▶ [Отрывок из источника]
* * * *
Уже София находилась в пятнадцати верстах от столицы, когда Великий Князь призвал Бояр на совет, чтобы решить свое недоумение. Легат Папский, желая иметь более важности в глазах Россиян, во всю дорогу ехал с Латинским крыжем : то есть пред ним в особенных санях везли серебряное распятие, о коем мы выше упоминали. Великий Князь не хотел оскорбить Легата, но опасался, чтобы Москвитяне, увидев сей торжественный обряд иноверия, не соблазнились, и желал знать мнение Бояр. Некоторые думали, согласно с нашим Послом, Иваном Фрязином, что не должно запрещать того из уважения к Папе; другие, что доселе в земле Русской не оказывалось почестей Латинской Вере; что пример и гибель Исидора еще в свежей памяти.
Иоанн отнесся к Митрополиту Филиппу, и сей старец с жаром ответствовал: «Буде ты позволишь в благоверной Москве нести крест перед Латинским Епископом, то он внидет в единые врата, а я, отец твой, изыду другими вон из града. Чтить Веру чуждую есть унижать собственную». Великий Князь немедленно послал Боярина, Феодора Давидовича, взять крест у Легата и спрятать в сани. Легат повиновался, хотя и с неудовольствием: тем более спорил Иван Фрязин, осуждая Митрополита. «В Италии (говорил он) честили Послов Великокняжеских: следственно, в Москве надо честить Папского». Сей Фрязин, будучи в Риме, таил перемену Веры своей, сказывался Католиком и, в самом деле приняв Греческий Закон в России только для мирских выгод, внутренно исповедывал Латинский, считая нас суеверами. Но Боярин Феодор Давидович исполнил повеление Государя.
* * * *
▶ [Блок данных]
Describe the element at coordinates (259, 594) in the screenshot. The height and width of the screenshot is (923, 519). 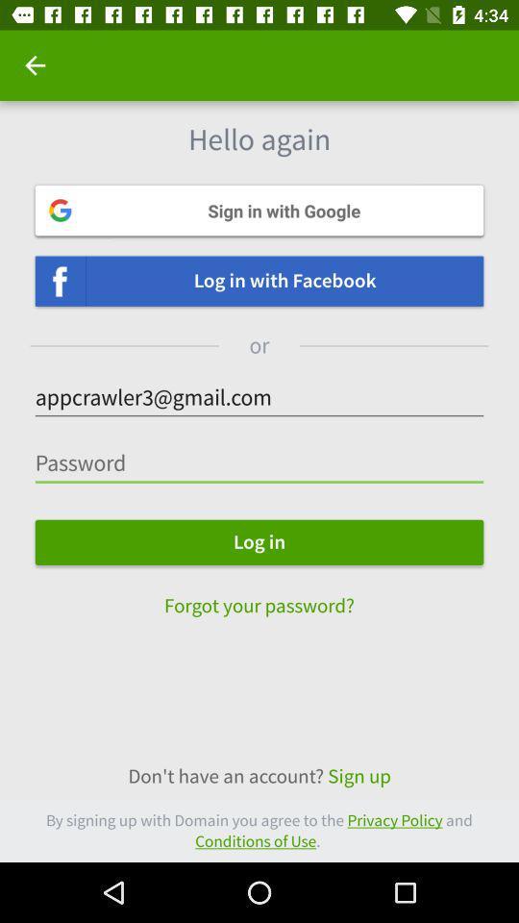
* * * *
▶ [Задание]
Перепишите слово в слово часть отрывка о споре вокруг Латинского креста от «Уже София находилась» до «в свежей памяти.».

▶ [Ответ на задание]
Уже София находилась в пятнадцати верстах от столицы, когда Великий Князь призвал Бояр на совет, чтобы решить свое недоумение. Легат Папский, желая иметь более важности в глазах Россиян, во всю дорогу ехал с Латинским крыжем : то есть пред ним в особенных санях везли серебряное распятие, о коем мы выше упоминали. Великий Князь не хотел оскорбить Легата, но опасался, чтобы Москвитяне, увидев сей торжественный обряд иноверия, не соблазнились, и желал знать мнение Бояр. Некоторые думали, согласно с нашим Послом, Иваном Фрязином, что не должно запрещать того из уважения к Папе; другие, что доселе в земле Русской не оказывалось почестей Латинской Вере; что пример и гибель Исидора еще в свежей памяти.